Live countdowns for all 14 world bosses with EU and NA schedules. Rare bosses are visually dimmed. Sound alerts fire a configurable number of minutes before a spawn. Game reset timers track daily reset, weekly reset, node war, and conquest war — all DST-aware per region. A remote announcement system delivers dismissible cards with auto-polling.

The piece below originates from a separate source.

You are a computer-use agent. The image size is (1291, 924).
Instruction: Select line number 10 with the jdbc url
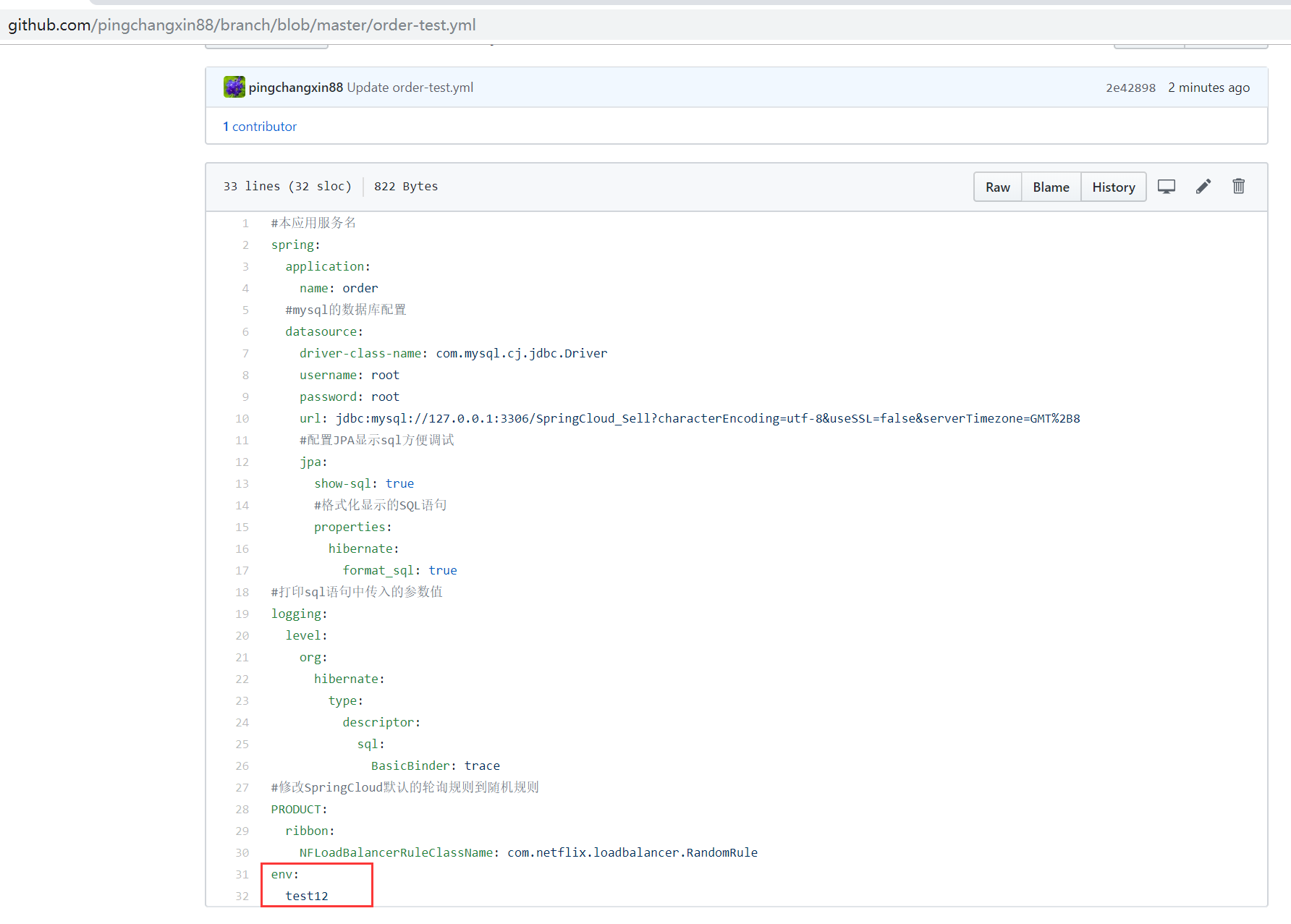[242, 419]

The app adapts to how much screen space you can spare with three view modes: - Full (560x680, resizable) — the complete tabbed interface with 5 tabs - Medium (560x170) — a horizontal dashboard strip: boss countdown, reset timers, grinding status, announcements - Mini (480x56) — a slim bar with boss icon, countdown, recipe preview, and scrolling announcements Mini mode is context-aware — it shows different content depending on which tab you were last using. Click-through mode (Ctrl+Shift+L) makes the overlay transparent to mouse input so it never blocks gameplay. Window size, position, and view mode persist between sessions. Three themes are available: Neon Cyberpunk, Dark Minimal, and Light.
Notification System — Expanding beyond boss alerts into a broader framework covering daily resets, imperial deliveries, and other recurring events. The approach will build on the existing boss alert infrastructure, extending it with configurable event types and a unified notification queue.
Fishing Log per Zone — A zone-based fishing tracker to log catches, track hotspot rotations, and build a personal reference of what fish appear where. The implementation will follow the same pattern as the grinding tracker, zone selection, session logging, and history review, reusing the existing store and persistence patterns.
Marketplace Live Pricing — Pulling live market prices to calculate silver/hour for grinding sessions and profit margins for crafting recipes. This will wire into the existing planner and tracker, adding economic context — not just "what do I need" but "is it worth crafting vs buying." The Rust backend already handles HTTP fetching, so the data pipeline is straightforward.